§ Task directions
Reproduce verbatim the lines of the material below, starting at the line with "Instruction: Switch to the Attribute tab" and ending at the line with "The image size", both inclusive; skip the rest.

==== Dataset extract

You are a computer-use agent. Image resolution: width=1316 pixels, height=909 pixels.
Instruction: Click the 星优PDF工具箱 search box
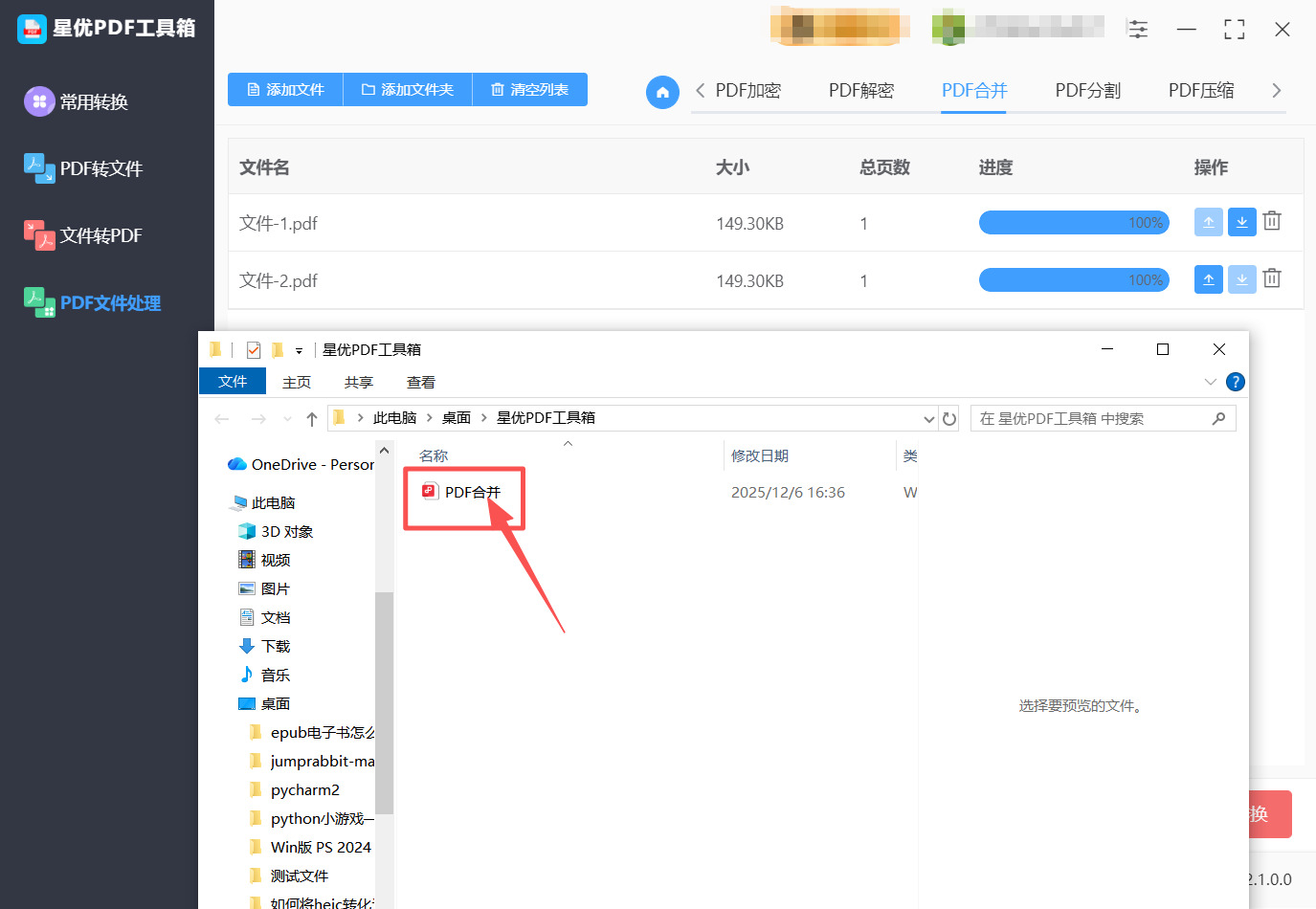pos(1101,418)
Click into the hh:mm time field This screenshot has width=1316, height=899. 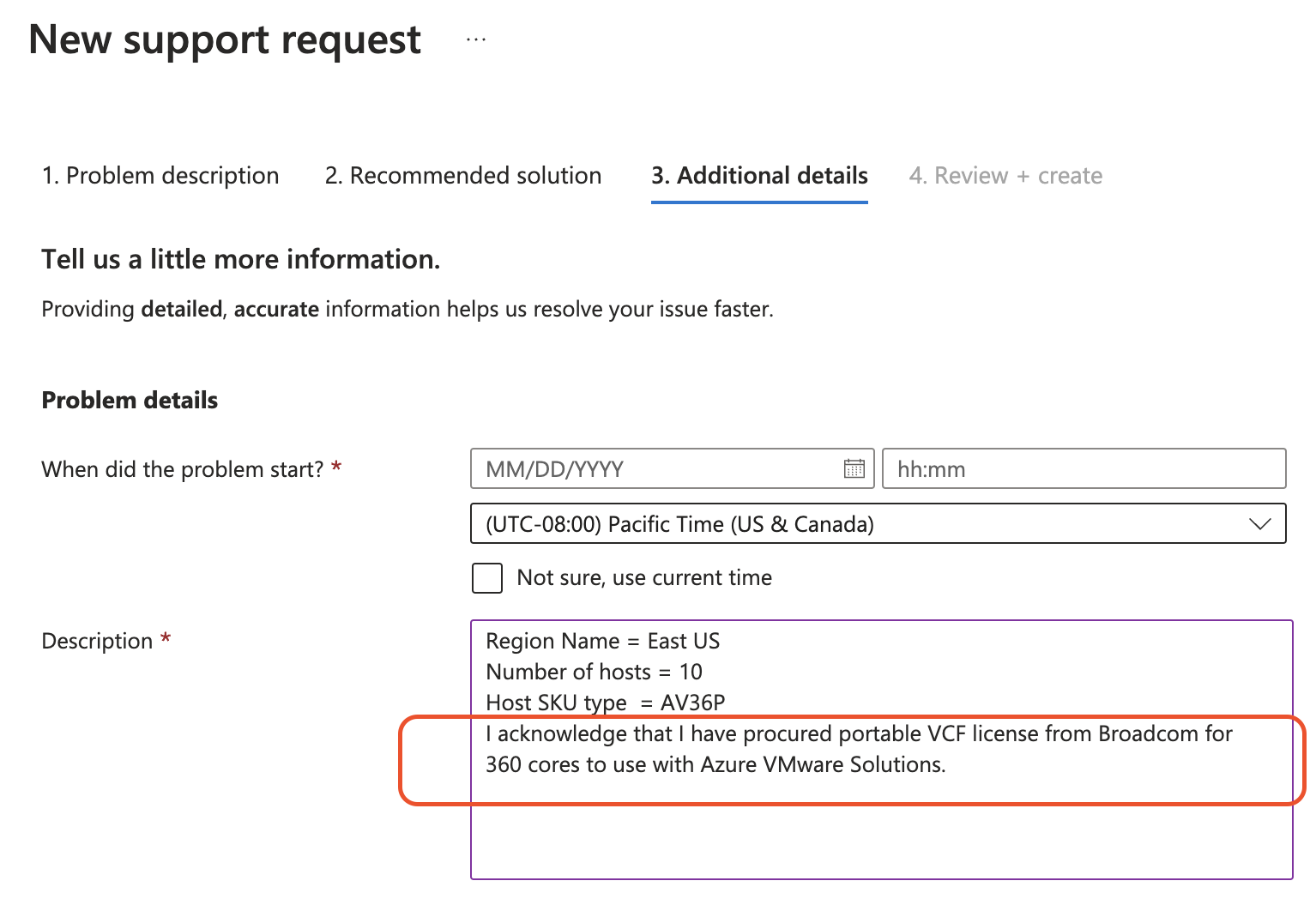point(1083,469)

========
==== Dataset extract

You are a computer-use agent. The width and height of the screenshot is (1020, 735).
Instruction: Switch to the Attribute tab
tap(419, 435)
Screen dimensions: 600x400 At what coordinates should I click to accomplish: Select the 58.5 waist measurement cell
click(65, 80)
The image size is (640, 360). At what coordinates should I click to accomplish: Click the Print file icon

========

§ Task solution
Instruction: Switch to the Attribute tab
tap(419, 435)
Screen dimensions: 600x400 At what coordinates should I click to accomplish: Select the 58.5 waist measurement cell
click(65, 80)
The image size is (640, 360). At what coordinates should I click to accomplish: Click the Print file icon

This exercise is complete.